PJ, that’s wonderful to hear. I don’t believe I ever finished reading this book myself (online), but what I have read has been very good.
If it’s easy enough to remember and explain, does Mauro place a one-generation gap between the 69th and 70th weeks, or does he see the prophecy ending 3.5 years after Jesus’ death and resurrection? Or none of the above? Thanks.
He offers up both in the book (quoting one or more excellent teachers from the past), saying he would have no problem with either, but leans toward the the fulfillment of the last 3 1/2 years being the evangelizing of the Jews (only) by the disciples. He sees this as completing the last “week” (last 3 1/2 years). I for one had not given this thought in the past, but it “works” out perfectly.
Hope im making sense and explaining it well enough to understand? 🙂
Yes, your response makes sense and I understand it. Thank you for that. I’ve leaned toward the same idea for some time now – that there is no time gap in Daniel’s 70 weeks prophecy, and that the final 3.5 years were fulfilled when the gospel was preached rather exclusively to the Jewish people. The turning point was likely when the gospel was welcomed by Cornelius and his household and the believers in Jerusalem said, “Then god has also granted to the Gentiles repentance to life” (Acts 11:18).
This viewpoint is also discussed in this post:
That post, and also Part 1, are a bit sloppy, in my opinion, and it’s on a growing list in my head to write a cleaner post or series on Daniel’s 70 weeks prophecy at some point.
Yes. The last 3 1/2 years being fulfilled by the exclusive preaching to the Jewish people.
Don’t know if it was the manner in which he explained it, but seeing it in black and white, it just “clicked” and made perfect sense. If im not mistaken (i’d need to recheck it in the book) believe he points out that from the day of Pentecost until till Peter’s version and meeting with Cornelius can be calculated to be 3 1/2 years. Does that sound right?
This is one book i want to re-read Adam. There was so much more im sure i missed. Mainly because i became so excited at certain points, aha! These were moments when the light-bulb went on over my head. 🙂
Yes, that sounds right. I’m not sure, though, that I’ve seen anyone really demonstrate that 3.5 years can be calculated from the Day of Pentecost until Cornelius’ conversion. Instead, I believe I’ve just seen this time frame given as a supposition, i.e. supposing that this amount of time passed before Peter’s meeting with Cornelius. If Mauro demonstrates that precisely 3.5 years took place between these two events, I would definitely like to take a close look at that.
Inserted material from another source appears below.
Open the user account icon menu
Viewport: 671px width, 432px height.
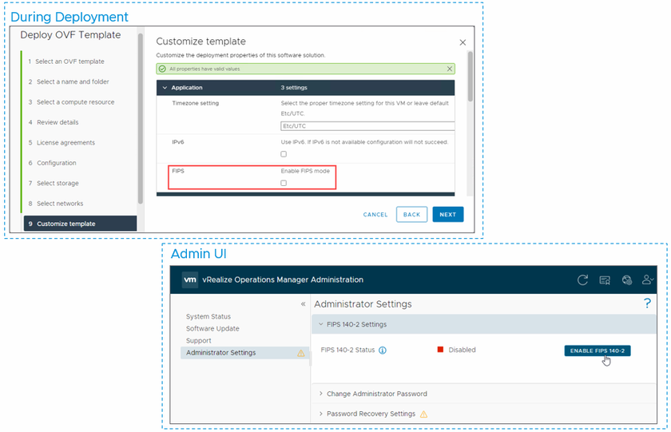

Mauro was a fantastic writer and thinker. I really appreciate his treatment of Ezekiel’s prophecies in his book, “The Hope of Israel.” I’m glad you’ve been able to enjoy some light bulb moments recently through his material.
Adam, reading over your question again, i may not have been clear. Mauro does not see the 69th week being detached from the 70th. Nor does he see the 70th week being broken up but sees the entire 70 weeks as running as a continuous measure of time; consecutive. Looking over my above reply i may not have made that clear 🙂
Adam, i looked back through the chapter in question, and you are right. What Mauro does (chapter 7) is he relates that several expositors (namely, Pusey and Taylor) had suggested the last 3 1/2 year time measure from the crucifixion to Stephen’s martyrdom.
Don’t know where i read that someone had calculated (it) from the day of Pentecost until Peter’s vision and meeting with Cornelius! But that’s what happens when you read a lot, aha.
It would be interesting to see if either one added up though.